Shortlistd Editorial
Editor

Best Water Flossers for Braces in 2026
By Editorial Team | April 2026
Braces, tight back teeth and rushed mornings are exactly where string floss turns into a chore. The Waterpik Cordless Pulse is the standout because it makes water flossing easy enough to do every day, not just when you feel like being virtuous.
Our picks at a glance
| Pick | Product | Price | Best for |
|---|---|---|---|
| Best overall | Waterpik Cordless Pulse | £35.99 | Small bathrooms, travel, and an easy entry into water flossing |
| Best upgrade | Philips Sonicare Cordless Power Flosser 3000 | £79.99 | People who want more reach, more capacity, and a more polished cordless clean |
| Best budget | Waterpik Cordless Advanced 2.0 | £69.99 | Buyers who want a proven cordless Waterpik with more flexibility than the basic model |
Based on hands-on research, expert review consensus (RTings, Wirecutter, relevant subreddits), and current pricing.
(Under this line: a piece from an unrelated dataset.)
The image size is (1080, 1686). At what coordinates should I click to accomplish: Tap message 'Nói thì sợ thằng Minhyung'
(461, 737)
Best overall: Waterpik Cordless Pulse
Waterpik Cordless Pulse — £35.99
This is the water flosser that gets the job done without taking over your sink. At 7.2/10, it wins by being simple, portable and quiet, which matters more than fancy extras when the point is building a habit you’ll actually keep.
Why we picked it:
- Two pressure settings keep it beginner-friendly, so you can start gently and move up without guessing.
- The removable reservoir gives you up to 45 seconds of flossing time, which is enough for a quick daily clean.
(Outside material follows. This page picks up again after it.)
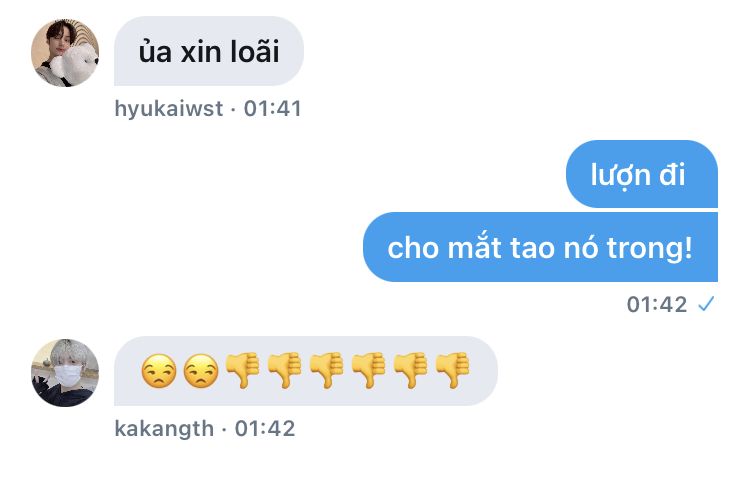Click the kakangth username label
The width and height of the screenshot is (750, 487).
click(164, 429)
- It’s waterproof, USB rechargeable, and designed to be used in the shower, so it fits real routines rather than bathroom-showroom fantasies.
The trade-off: the tank is small and the pressure range is limited, so this is not the one for people who want the hardest possible blast or a long, methodical full-mouth session.
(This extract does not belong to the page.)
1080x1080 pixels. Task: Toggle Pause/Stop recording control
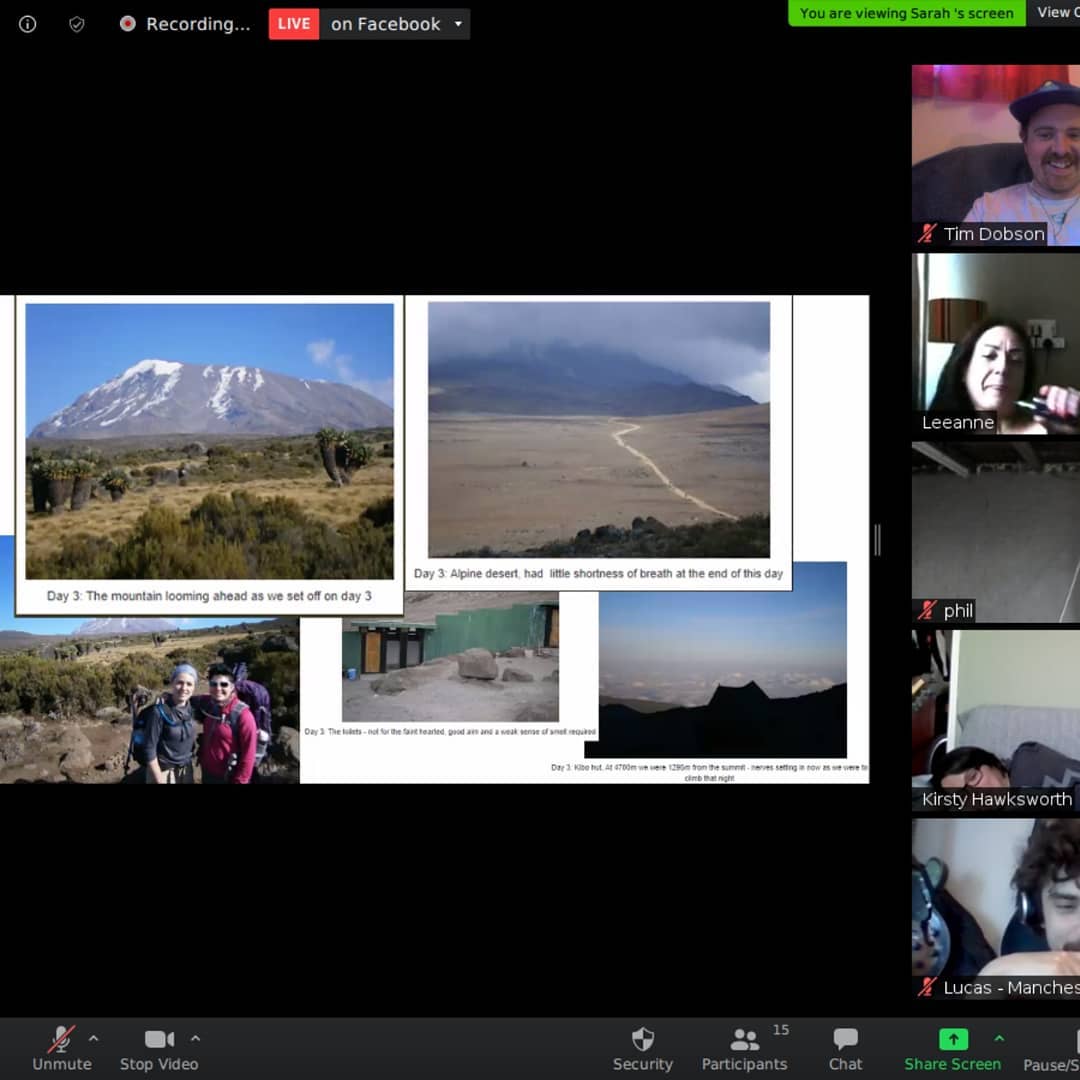[1058, 1048]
If you want the straightforward option, buy the Waterpik Cordless Pulse.
Best upgrade: Philips Sonicare Cordless Power Flosser 3000
Philips Sonicare Cordless Power Flosser 3000 — £79.99
The extra money buys you a more capable cordless setup: a bigger built-in reservoir, a broader spray pattern and a more premium feel in use. This is the better pick if you already know you’ll use a flosser every day and want something that feels closer to a proper oral-care tool than a travel accessory.
Worth it if: you want a stronger cordless option and are happy paying for better coverage and a cleaner-feeling session.
Best budget pick: Waterpik Cordless Advanced 2.0
Waterpik Cordless Advanced 2.0 — £69.99
This is the safer step up if you want to stay inside the Waterpik ecosystem but need more flexibility than the Cordless Pulse gives you. You get 3 pressure settings, 4 tips, a 210 ml reservoir, and a model that’s repeatedly singled out by reviewers for apartment-friendly cordless use.
Worth it if: you want a more serious cordless flosser for braces, implants or shared bathrooms and don’t mind paying more than the basic model for the extra control.
How we chose
We focused on the things that actually matter for a water flosser: pressure control, tank size, portability, battery convenience and whether the device is easy to live with every day. We also checked current expert roundups from Wirecutter, CNET, NBC Select and UK shopping guides to make sure the upgrade and budget picks are real, current products.
Frequently asked questions
Do water flossers actually help with braces? Yes. They’re useful for clearing food and plaque around brackets, wires and gumlines where regular floss is awkward or ineffective.
Is the Waterpik Cordless Pulse worth £35.99? Yes, if you want a simple cordless flosser that won’t clutter a small bathroom. It’s not the strongest model, but the price makes the compromises easier to swallow.
How often do you need to refill it? For a full session, expect to refill more than once if you floss slowly or thoroughly, because the reservoir only lasts about 45 seconds.